It’s not actually the worst thing in the world to experience doubt. Doubt can motivate us to ask questions. Certainty, on the other hand, can encourage us to fight for the cause of answers that don’t actually exist.
I debated about using the words “Toxic Positivity” on this blog because a lot of “Toxic [X]” discourse has become, well, toxic.
“The recent construct of interpersonal toxicity works best when a strongly opinionated individual is the sole arbiter of what IS and ISN’T fundamentally toxic. ‘Toxic’ is also an inherent, easily-identifiable, and static property. The toxic things in your life aren’t that way because of some kind of complex confluence of unknowable factors. The things that you have decided are ‘toxic’ are transparently bad, irredeemable, and to be avoided. “
I ultimately stuck with “toxic” because I think it’s worth remembering that it’s a modifier.
Most things that can be toxic can also be lots of other things.
Masculinity, for example, can be toxic, healthy, grounded, emotional, respectful, queer, and more. Sometimes two or more of these at the same time. And sometimes none of them.
Even waste isn’t inherently toxic, even though “toxic waste” is a common and accurate expression.
Years ago, a friend of mine (who is an amazing human who moves through the world in a very different way from me) posted on social media that they were “giving up” hitting the snooze button on their alarm for a month.
I couldn’t wrap my head around it.
It’s not that I disbelieved my friend or their commitment to their goals.
It’s just that for me, the idea of “giving up” the snooze button felt as feasible as “giving up” being hungry after missing a meal.
Yes, there are habits and practices in other areas of life that can help support a smooth wake-up ritual, but the bottom line is that I’m not a morning person. Even when I’m living “well” and making lots of “good” choices, I tend to fall asleep again after the first alarm. That’s why the snooze button exists.
For my friend, the snooze button was a bad habit that they could consciously choose to break.
For me, the snooze button is only a “choice” in that if I don’t choose to use it, I am likely to lose jobs, opportunities, and/or relationships. Fighting against the reality of the snooze button is a losing battle for me if I want to maintain a lifestyle that requires me to be up and ready before 8 AM, short of learning to be an entirely different person who operates in entirely different ways than I have ever successfully functioned before. (I have unsuccessfully attempted this approach for approximately 30 years.)
Like “toxic,” “bad” is a modifier whose definition varies according to context.
This isn’t actually as debatable as people seem to want it to be.
Labeling behaviors as intrinsically “good” or “bad” promotes value judgments more likely to create shame and self-flagellation than sustainable and satisfying progress.
Options that are difficult but manageable choices for some people present unnecessarily exhausting and impractical barriers for others.
Whether something constitutes a “good choice” or a “bad habit” has to be understood according to its context, and even then, lots of common behaviors could reasonably be considered both.

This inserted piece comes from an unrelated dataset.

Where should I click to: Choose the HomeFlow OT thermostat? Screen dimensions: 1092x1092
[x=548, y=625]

“Here’s a super sustainable expectation to have for yourself: stop doing bad things. Just, you know, any habits you have that are not truly, deeply good. If you still have any remnants of those habits two days from now, you’re trash. Prepare to be kicked to the curb.”

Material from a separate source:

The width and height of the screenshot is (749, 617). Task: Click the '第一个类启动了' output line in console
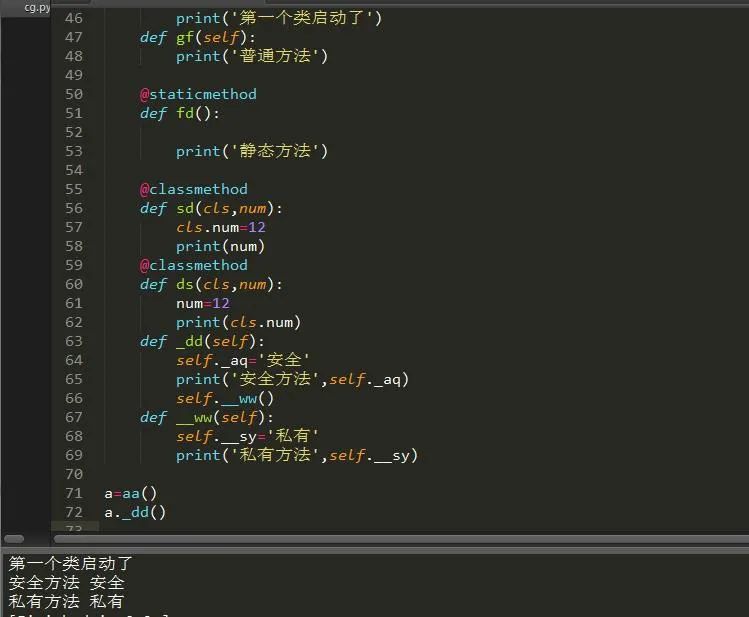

For many years, I wanted to be the “bigger person” across all conflicts, which I understood to mean “never invoke people’s past actions because that means I am automatically worse for holding a grudge.”

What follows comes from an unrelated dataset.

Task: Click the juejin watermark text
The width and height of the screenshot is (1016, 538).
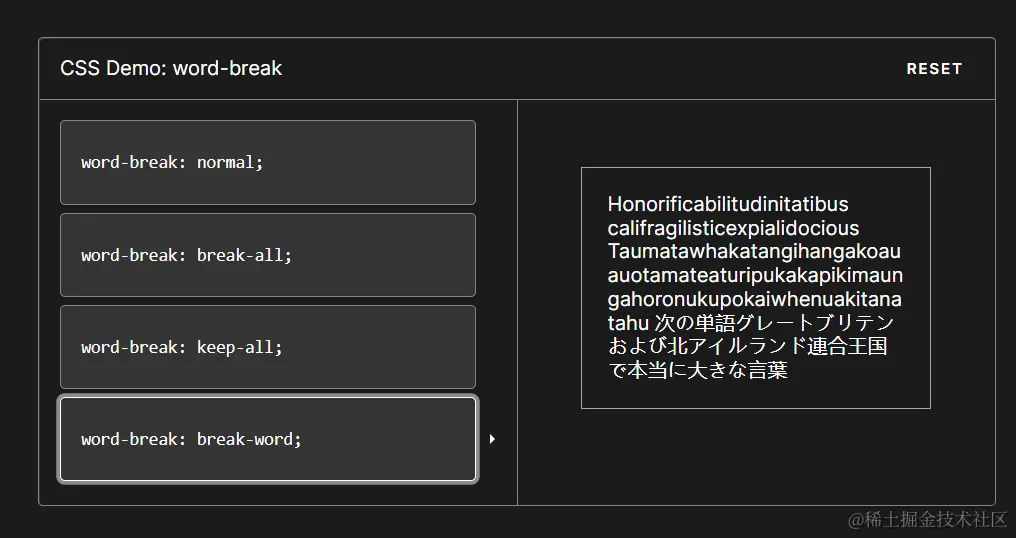Action: click(x=927, y=518)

But it turns out that “observing patterns” and “holding grudges” are not the same thing!
It turns out that it’s reasonable to notice and remember how people tend to behave and how their actions tend to affect you, and to talk about history when it starts to repeat itself.
That’s a far cry from bringing up a laundry list of unaired or unresolved grievances in every discussion.
I suspect that folx with extensive collections of self-proclaimed toxic shit and fake acquaintances around them that they are desperate to to let go of are also likely to have a tough time letting go of grudges.
So, I’m interested to know where the author of the macro draws the line between “grudges” and “memories about lived experiences.”
“Trash your grudges by trashing all the humans who have ever wronged you according to your own underspecified criteria!”
You know what, I think this one helps clarify the working definition of “grudge” here.
“Exes are inherently and fundamentally trash, period. Amicable breakups are lies. Also, grudges are trash. Those bitches know what they did and why I’m mad.“
I guess it probably is time to ditch those cardboard cutouts of the cast of Grace and Frankie that I set up around the kitchen table.
…can I at least keep Sol around after New Year’s? He’s so understanding.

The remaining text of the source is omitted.